The Hair Growth Cycle
Hair grows in repeated cycles, which can be broken down into three phases: Anagen phase, Catagen phase and Telogen phase. Individual hairs pass through these phases independent of the neighbouring hairs. An average person will normally lose anywhere from 100 to 150 hairs every day during the telogen phase of the cycle. These fallen hairs will then re-grow several months later, once the follicle enters the anagen stage.
ANAGEN PHASE (growth phase)
The anagen phase is the growing phase of the cycle. Anywhere from 85 – 90% of all hairs are in this growing phase at any one time. The Anagen growth phase can vary from two to six years. Hairs in this stage will generally grow approximately 10cm per year.
CATAGEN PHASE (transitional phase)
At the end of the anagen phase, the hairs enter into a Catagen phase, which is considered the transitional or breakdown phase. During the catagen phase, which lasts a few weeks, the hair follicle shrinks to about 1/6 of the normal length. The root shrinks and the dermal papilla breaks away to rest below.

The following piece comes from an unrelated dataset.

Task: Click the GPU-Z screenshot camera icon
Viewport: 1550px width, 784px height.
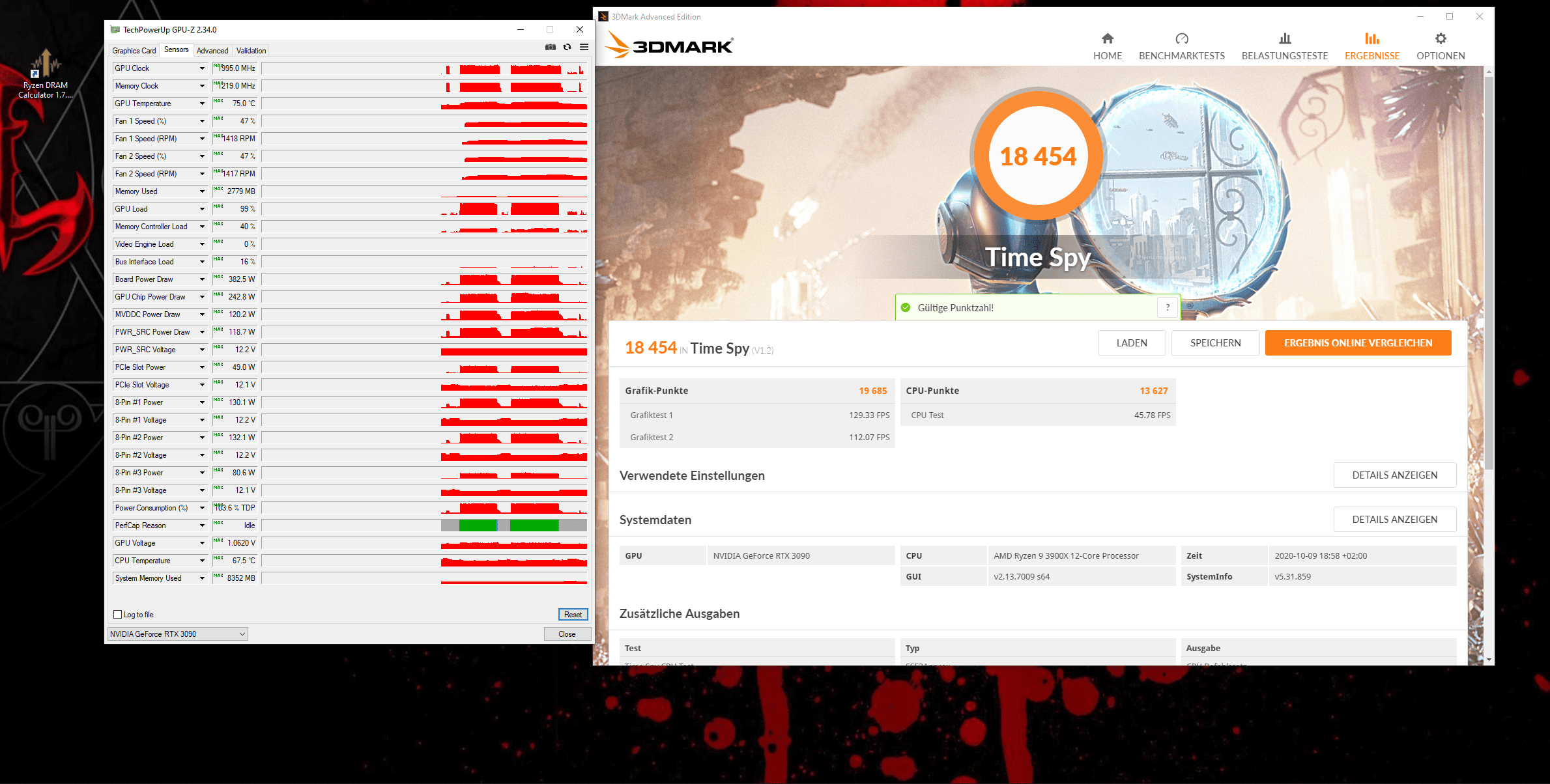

The hair detaches from the root and moves closer to the surface of the scalp.
TELOGEN PHASE (resting phase)
This is the dormant or resting phase. The follicle continues to shrink during this phase. This phase could last several weeks. Approximately 10-15% of all hairs are in this phase at any one time. During this phase, the hair will be shed or be pushed out by new hairs in the anagen phase. In an individual not experiencing hair loss, the number of hairs on the scalp remains relatively consistent due to the balanced nature of this growth cycle.

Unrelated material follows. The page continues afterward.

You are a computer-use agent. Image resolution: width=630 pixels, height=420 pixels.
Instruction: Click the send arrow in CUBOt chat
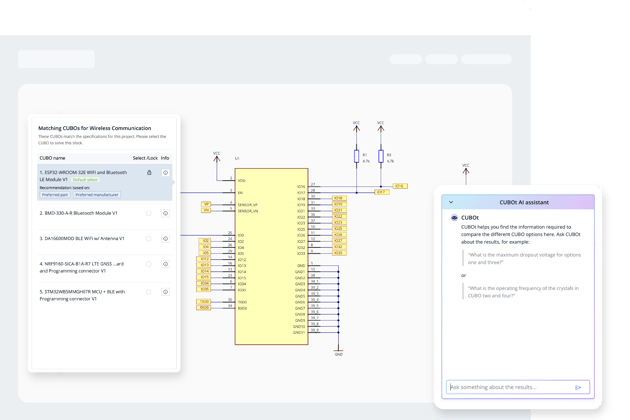[578, 387]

Genetics, Hormones and Growth Cycle
In patients with Androgenetic Alopecia, when genetically susceptible hair follicles are consistently exposed to the DHT hormone in the scalp, the length of the anagen phase is reduced, while the length of the telogen phase increases.
With each new growth cycle the hair that does grow is thinner, shorter, weaker and more brittle, and doesn’t grow more than a few centimetres during the anagen phase. This process is known as miniaturization.
With each new cycle the telogen phase becomes longer and the hair spends more time in a resting state where it is prone to shedding. With each passing phase of growth, the hair shaft becomes smaller until eventually there is no growth, seen as baldness.
Hair loss does not occur at a consistent rate or all at once, but rather in cycles. People who are losing their hair experience alternating periods of slow and rapid hair loss and sometimes experience periods of stability. Many of the factors that cause the rate of loss to accelerate or decelerate are unknown.